Rewrite the lines below, replacing every occurrence of "Instruction" with "Command" and leaving all other text unchanged.

....

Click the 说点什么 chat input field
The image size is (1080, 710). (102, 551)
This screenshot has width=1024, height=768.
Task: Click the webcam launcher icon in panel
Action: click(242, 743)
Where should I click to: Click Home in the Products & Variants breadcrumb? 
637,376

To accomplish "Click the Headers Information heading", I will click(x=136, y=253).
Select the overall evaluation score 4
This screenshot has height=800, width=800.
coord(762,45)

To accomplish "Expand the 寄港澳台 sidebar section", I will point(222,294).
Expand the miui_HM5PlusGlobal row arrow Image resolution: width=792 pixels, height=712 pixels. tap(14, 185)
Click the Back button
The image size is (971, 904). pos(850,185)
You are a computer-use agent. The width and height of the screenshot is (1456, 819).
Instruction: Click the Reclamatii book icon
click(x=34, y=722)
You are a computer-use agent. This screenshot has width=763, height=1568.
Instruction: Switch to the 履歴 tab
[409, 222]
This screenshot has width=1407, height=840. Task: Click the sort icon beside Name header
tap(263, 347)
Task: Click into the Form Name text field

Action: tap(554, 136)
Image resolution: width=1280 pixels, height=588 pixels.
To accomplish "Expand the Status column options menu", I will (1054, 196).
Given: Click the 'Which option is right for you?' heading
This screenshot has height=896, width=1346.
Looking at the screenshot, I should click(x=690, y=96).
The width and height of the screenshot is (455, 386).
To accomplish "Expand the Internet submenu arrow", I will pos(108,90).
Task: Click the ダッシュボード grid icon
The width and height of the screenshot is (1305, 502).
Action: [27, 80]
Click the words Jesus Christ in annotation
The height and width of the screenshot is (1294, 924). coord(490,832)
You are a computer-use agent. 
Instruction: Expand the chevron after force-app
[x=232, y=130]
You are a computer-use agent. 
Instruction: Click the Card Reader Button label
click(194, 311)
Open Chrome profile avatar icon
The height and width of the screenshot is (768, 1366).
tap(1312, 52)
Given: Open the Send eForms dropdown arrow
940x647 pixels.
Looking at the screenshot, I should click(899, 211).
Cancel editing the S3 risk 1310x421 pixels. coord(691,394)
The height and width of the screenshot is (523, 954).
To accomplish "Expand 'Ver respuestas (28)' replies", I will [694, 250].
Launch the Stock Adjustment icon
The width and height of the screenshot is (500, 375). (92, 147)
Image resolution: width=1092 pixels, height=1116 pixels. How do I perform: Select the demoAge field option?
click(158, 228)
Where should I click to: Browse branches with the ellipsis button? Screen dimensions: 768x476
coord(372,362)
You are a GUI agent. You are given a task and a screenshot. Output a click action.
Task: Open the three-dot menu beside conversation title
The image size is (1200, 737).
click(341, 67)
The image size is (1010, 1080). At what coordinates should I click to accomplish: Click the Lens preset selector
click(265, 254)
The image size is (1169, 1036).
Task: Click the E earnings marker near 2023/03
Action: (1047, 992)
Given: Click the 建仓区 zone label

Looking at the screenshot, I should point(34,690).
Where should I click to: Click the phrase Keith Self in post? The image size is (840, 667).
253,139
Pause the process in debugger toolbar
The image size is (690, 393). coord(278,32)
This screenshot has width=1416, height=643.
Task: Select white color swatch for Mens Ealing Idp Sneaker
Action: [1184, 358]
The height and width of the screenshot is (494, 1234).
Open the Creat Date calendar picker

....

PROBLEM SOLUTION
Click the 说点什么 chat input field
The image size is (1080, 710). (102, 551)
This screenshot has width=1024, height=768.
Task: Click the webcam launcher icon in panel
Action: click(242, 743)
Where should I click to: Click Home in the Products & Variants breadcrumb? 
637,376

To accomplish "Click the Headers Information heading", I will click(x=136, y=253).
Select the overall evaluation score 4
This screenshot has height=800, width=800.
coord(762,45)

To accomplish "Expand the 寄港澳台 sidebar section", I will point(222,294).
Expand the miui_HM5PlusGlobal row arrow Image resolution: width=792 pixels, height=712 pixels. tap(14, 185)
Click the Back button
The image size is (971, 904). pos(850,185)
You are a computer-use agent. The width and height of the screenshot is (1456, 819).
Command: Click the Reclamatii book icon
click(x=34, y=722)
You are a computer-use agent. This screenshot has width=763, height=1568.
Command: Switch to the 履歴 tab
[409, 222]
This screenshot has width=1407, height=840. Task: Click the sort icon beside Name header
tap(263, 347)
Task: Click into the Form Name text field

Action: tap(554, 136)
Image resolution: width=1280 pixels, height=588 pixels.
To accomplish "Expand the Status column options menu", I will (1054, 196).
Given: Click the 'Which option is right for you?' heading
This screenshot has height=896, width=1346.
Looking at the screenshot, I should click(x=690, y=96).
The width and height of the screenshot is (455, 386).
To accomplish "Expand the Internet submenu arrow", I will pos(108,90).
Task: Click the ダッシュボード grid icon
The width and height of the screenshot is (1305, 502).
Action: [27, 80]
Click the words Jesus Christ in annotation
The height and width of the screenshot is (1294, 924). coord(490,832)
You are a computer-use agent. 
Command: Expand the chevron after force-app
[x=232, y=130]
You are a computer-use agent. 
Command: Click the Card Reader Button label
click(194, 311)
Open Chrome profile avatar icon
The height and width of the screenshot is (768, 1366).
tap(1312, 52)
Given: Open the Send eForms dropdown arrow
940x647 pixels.
Looking at the screenshot, I should click(899, 211).
Cancel editing the S3 risk 1310x421 pixels. coord(691,394)
The height and width of the screenshot is (523, 954).
To accomplish "Expand 'Ver respuestas (28)' replies", I will [694, 250].
Launch the Stock Adjustment icon
The width and height of the screenshot is (500, 375). (92, 147)
Image resolution: width=1092 pixels, height=1116 pixels. How do I perform: Select the demoAge field option?
click(158, 228)
Where should I click to: Browse branches with the ellipsis button? Screen dimensions: 768x476
coord(372,362)
You are a GUI agent. You are given a task and a screenshot. Output a click action.
Task: Open the three-dot menu beside conversation title
The image size is (1200, 737).
click(341, 67)
The image size is (1010, 1080). At what coordinates should I click to accomplish: Click the Lens preset selector
click(265, 254)
The image size is (1169, 1036).
Task: Click the E earnings marker near 2023/03
Action: (1047, 992)
Given: Click the 建仓区 zone label

Looking at the screenshot, I should point(34,690).
Where should I click to: Click the phrase Keith Self in post? The image size is (840, 667).
253,139
Pause the process in debugger toolbar
The image size is (690, 393). coord(278,32)
This screenshot has width=1416, height=643.
Task: Select white color swatch for Mens Ealing Idp Sneaker
Action: [1184, 358]
The height and width of the screenshot is (494, 1234).
Open the Creat Date calendar picker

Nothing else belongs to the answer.